Party On

Currently, I’m intending to stand as an Independent candidate. I believe that candidates should be a lot more independent, and that parties, while useful for some things, tend to wield far too much power.

However, we find ourselves in a political climate that doesn’t reward the independent, and doesn’t allow lone voices through. Also, there are some built-in biases in the system against the independent candidate.

There has been an open question for a while on the OpenPolitics Manifesto over whether it should form a party. Some think we should, some not. I personally fall on the side that says that forming a party is a good thing, if only for short-term tactical reasons. It would be a party designed to make itself unnecessary by reforming the democratic system. The alternative view is that we would be better as a loose collection of independents.

This post is a long-form contribution to that debate, really.

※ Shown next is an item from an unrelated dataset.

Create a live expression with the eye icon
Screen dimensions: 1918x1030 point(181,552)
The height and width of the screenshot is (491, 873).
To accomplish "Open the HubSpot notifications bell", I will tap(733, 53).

In my view, the disadvantages of remaining independents mainly come down to brand awareness. When you have to get home a very simple strong message to as many people as possible, being able to present that in a unified way that people will come across in lots of places is a big advantage. Nuanced messages about being an independent but having a shared manifesto will get lost.

Also, the fact that parties get to have their party name, logo, and tagline on the ballot paper is a massive advantage to them over independents, who get none of that.

Anyway, a thought occurred to me. We want to remain a decentralised network of contributors, but capitalise on shared recognition and branding. How can we be a party without being a party? What if we register a party with the Electoral Commission, but avoid the use of the word “Party” like hell?

Instead, how about the OpenPolitics Network?

That way we get the best of both, I think. Anyone could stand as a candidate for the network as long as they are standing on the manifesto, but there’s no central party control telling them what to do, or even looking like it does. Each candidate is free to run their campaign however they want; after all, they’re basically independents.

Unfortunately, the rules state that parties do have to have some centralised aspects - a leader, and a couple of other posts, but these can be elected from the pool of contributors, and while they may technically exist, we can avoid using them in the usual way.

I think this might be a way to gain the advantages of party recognition without having to conform to the existing views of parties.

Oh, and there is no registered party in the UK at the moment that uses the word “network”, so I think that’s a good omen.